Inflammation: Histamine promotes inflammation by increasing capillary permeability, allowing white blood cells and proteins to enter afflicted tissues and combat invaders.
Digestive System – For release of gastric acid
Enterochromaffin-like (ECL) cells in the stomach lining release histamine, which stimulates parietal cells to produce gastric acid. This is necessary for proper digestion and nutritional absorption.
Nervous System – as neurotransmitter
Histamine functions as a neurotransmitter in the brain. It is responsible for regulating the sleep-wake cycle, attentiveness, and hunger. Histamine-producing neurons in the hypothalamus play an important role in alertness and cognitive functioning.
Vasodilation
Histamine dilates blood vessels, which can lead to lower blood pressure. This effect is also part of the body’s strategy for enhancing blood flow to areas where the immune system is active.
Smooth Muscle Contraction
In some tissues, histamine produces smooth muscle contraction. For example, in the lungs, histamine can promote bronchoconstriction, which is important in disorders such as asthma.
Chemistry of Histamine
Histamine is made up of an imidazole ring connected to an ethylamine chain, with the amino group of the sidechain protonated under physiological conditions. The imidazole ring of histamine exists in two tautomeric forms in aqueous solution, which are distinguished by which of the two nitrogen atoms is protonated. The ‘tele’ nitrogen is further away from the side chain and is marked by a lowercase tau sign, whereas the ‘pros’ nitrogen is closer to the side chain and is denoted by a pi sign. In solution, the teletautomer, N-H-histamine, is preferred over the prostautomer, N-H-histamine.
Histamine has two basic centres: the aliphatic amino group and any nitrogen atom of the imidazole ring that does not already have a proton. The aliphatic amino group (pKa approximately 9.4) will be protonated under physiological conditions, whereas the second nitrogen of the imidazole ring (pKa 5.8) will not be protonated. As a result, histamine is often protonated to a single-charged cation. Because human blood is slightly basic (typical pH range of 7.35 to 7.45), the primary type of histamine present is monoprotic at the aliphatic nitrogen.
Biosynthesis and Metabolism of Histamine
Diamine oxidase and histamine methyl transferase were shown to be the two main routes for the degradation of histamine. Histamine dosages that are pharmacologically active have a half-life of less than 10 s in rats and 20–30 s in dogs.
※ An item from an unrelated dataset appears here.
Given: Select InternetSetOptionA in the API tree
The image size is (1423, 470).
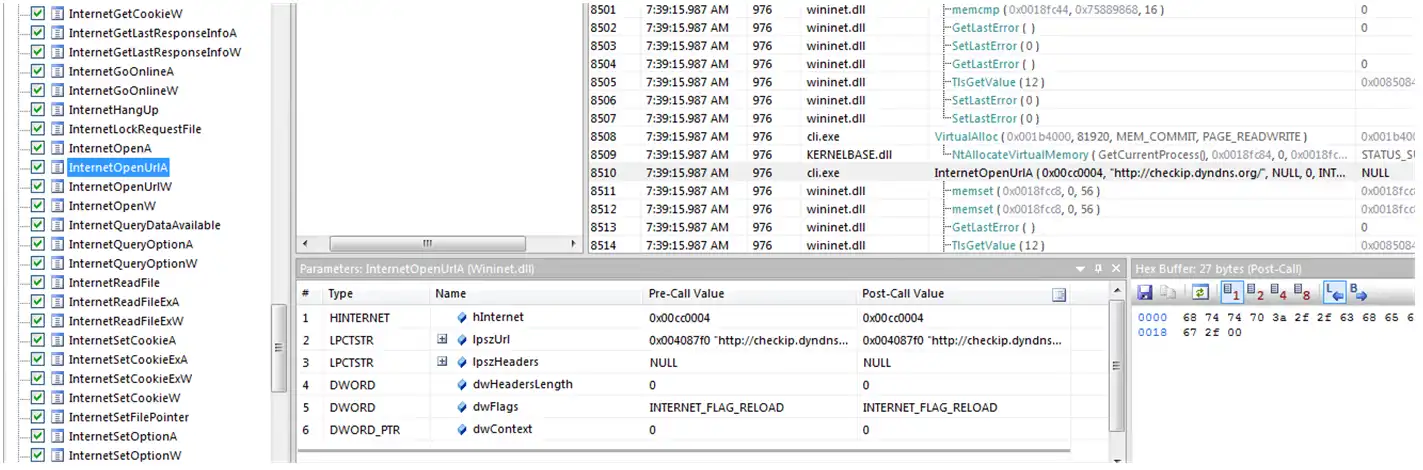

Histamine levels were initially determined by bioassay in studies, while later methods used fluorometric and radio-enzymatic methods.
Triple response of histamine
Histamine triple reaction contains three components: red spot, flare, and wheal.
- Red spots are caused by capillary vasodilation.
- Flare is a reddening of the surrounding area generated by arteriolar dilation via the axonal reflex.
- Wheal is caused by the expulsion of extracellular fluid from capillaries and venules.
Histamine Receptors
Histamine is released and then acts by binding to its receptor. Histamine receptors come in four different varieties currently: H1, H2, H3, and H4. H1 receptors are found in the peripheral nervous system, H2 receptors are found on the parietal cells of the stomach, H3 receptors are found in the central nervous system, and H4 receptors are found in basophils.
Receptor Type | Class, protein unit and location | Function |
H1 | GPCR – Gq Peripheral and CNS | v Ileum contraction v itching v systemic vasodilatation v broncho-constriction (Allergy-induced asthma) |
H2 | GPCR – Gs Stomach | v Stimulation of gastric acid secretion |
H3 | GPCR – Gi CNS | v Decrease Acetylcholine, Serotonin and Norepinephrine Neurotransmitter release in CNS v Presynaptic auto-receptors |
H4 | GPCR-Gi WBC and basophils | v Mediate mast cell chemotaxis |
Classification
The substances known as antihistaminic agents are those that prevent histamine’s physiological effects. The anti-histaminic agents are classified into –
H1-Receptor Antagonist
Individual Class examples and structure
Antihistaminics → H1-receptor antagonist → First generation → Ethylenediamine derivatives
Antihistaminics → H1-receptor antagonist → First generation → Ethanolamines derivatives
Antihistaminics → H1-receptor antagonist → First generation → Alkylamines derivatives
Antihistaminics → H1-receptor antagonist → First generation → Piperazine derivatives
Antihistaminics → H1-receptor antagonist → First generation → Tricyclic derivatives
Antihistaminics → H1-receptor antagonist → First generation → Tetracyclic derivatives
Antihistaminics → H1-receptor antagonist → Second generation
Antihistaminics → H1-receptor antagonist → Third generation
Antihistaminics → H2-receptor antagonist
Antihistaminics → H3-receptor agonist
Antihistaminics → H4-receptor agonist
Antihistaminics → Mast cell stabilizers
Antihistaminics → Histidine decarboxylase inhibitors
H1-receptor antagonist
General Mode of action of H1-receptor antagonist
The H1 receptor antagonist interacts to the H1 receptor and prevents histamine from attaching to it. Because histamine cannot connect to the receptor, the H1 receptor cannot be activated, which prevents phospholipase C from being activated. There won’t be any release of the secondary messengers 1,4,5-triphosphate (IP3) and (DAG) since phospholipase C has been inactivated. As a result, neither IP3 nor DAG will be able to mobilise calcium, nor will they be able to activate the third messenger protein Kinase C (pKc). Eicosanoid synthesis and release, which are necessary for the creation of autocoids, will eventually cease. As a result, H1 receptor antagonist binds to H1 receptor and prevents the production of autacoids, so suppressing the allergic reaction.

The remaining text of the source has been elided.